Het sluitstuk van de training van Frantz waren executies met een fraai gedecoreerd executiezwaard. Frantz noteerde in 1573 met enige trots in zijn dagboek: “Eerste executie met het zwaard in Neurenberg, ‘met het slachtoffer staand.” (79)
Rituele uitlaatklep
De soorten executies die Frantz daarna – eerst als beulsgezel en later als meester – in diverse plaatsen in het Heilige Roomse Rijk uitvoerde – liepen uiteen. Zijn eerste executie als gezel was het radbraken van een veroordeelde. Dit was een langdurig procedé, dat begon met het wegrukken van het vlees van slachtoffers met een hete tang en uitliep op het stukslaan van het lichaam. Emotioneel en fysiek vergde deze wrede doodstraf veel van de beul:
“Deze wijze van terechtstellen, die vooral werd toegepast bij notoire bandieten en moordenaars was in feite een openbare foltering, vergelijkbaar met het veel beruchtere – en zeldzamere – vierendelen (…) het zeer publieke radbraken diende als rituele uitlaatklep voor de woede van de gemeenschap en als een vreselijke waarschuwing voor lieden met moordzuchtige neigingen.” (83)

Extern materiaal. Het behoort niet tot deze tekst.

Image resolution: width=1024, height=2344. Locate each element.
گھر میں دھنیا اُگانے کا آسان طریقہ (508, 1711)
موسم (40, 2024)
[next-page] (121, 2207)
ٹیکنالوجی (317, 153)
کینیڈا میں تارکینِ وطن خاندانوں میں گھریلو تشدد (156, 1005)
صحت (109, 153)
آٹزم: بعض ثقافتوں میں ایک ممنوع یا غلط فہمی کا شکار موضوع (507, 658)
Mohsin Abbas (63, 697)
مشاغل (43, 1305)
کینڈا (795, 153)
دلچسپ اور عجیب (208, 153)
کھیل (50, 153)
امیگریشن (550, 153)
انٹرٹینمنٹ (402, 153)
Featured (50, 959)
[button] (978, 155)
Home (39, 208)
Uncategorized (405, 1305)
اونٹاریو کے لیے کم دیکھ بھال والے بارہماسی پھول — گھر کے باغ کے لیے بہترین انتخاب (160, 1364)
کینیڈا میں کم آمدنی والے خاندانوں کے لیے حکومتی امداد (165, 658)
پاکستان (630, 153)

Verder dienden terdoodbrenging als onderstreping van de goddelijke en wereldlijke autoriteit van wetten.
Harrington beschrijft uiteraard, op basis van het dagboek, de nodige executies die Frantz uitvoerde, variërend van ophangingen, verdrinkingen, de brandstapel en vierendelen. Onthoofdingen met het zwaard waren Frantz favoriete executiemethode, omdat deze aanpak snel het einde betekende. Frantz stond in de wijde omgeving bekend vanwege zijn professionele beheersing van deze executiemethode. Levend begraven, een straf die vrouwen kregen opgelegd voor kindermoord, hoefde Frantz niet uit te voeren, want deze straf was in Neurenberg in 1522 afgeschaft.
Toen Frantz in 1634 overleed, was het aantal executies in het Heilige Roomse Rijk al drastisch afgenomen. Door de opkomst van tucht- en werkhuizen liep ook het aantal executies voor niet-gewelddadige misdrijven als diefstallen sterk terug, en dit proces ging in de daaropvolgende decennia door:
“Rond 1700 was het aantal executies in Duitse gebieden gedaald tot een vijfde van wat het een eeuw eerder, een afname die nog scherper wordt als de zeventiende-eeuwse heksenprocessen worden meegerekend, die inmiddels verleden tijd waren.” (304)
Slot
Harrington heeft een heerlijk en boeiend boek geschreven, dat de lezer terugbrengt in de wereld van leven en dood van de vroegmoderne tijd. Hij is erin geslaagd om de beul niet neer te zetten als een macaber type uit een weerzinwekkend tijdperk. Door Frantz Schmidt te plaatsen in de context van zijn tijd, krijgt de vroegmoderne beul zo een menselijk gezicht. Frantz deed zijn werk – waartoe hij veroordeeld was door machthebbers uit zijn omgeving – namelijk lang niet altijd met plezier.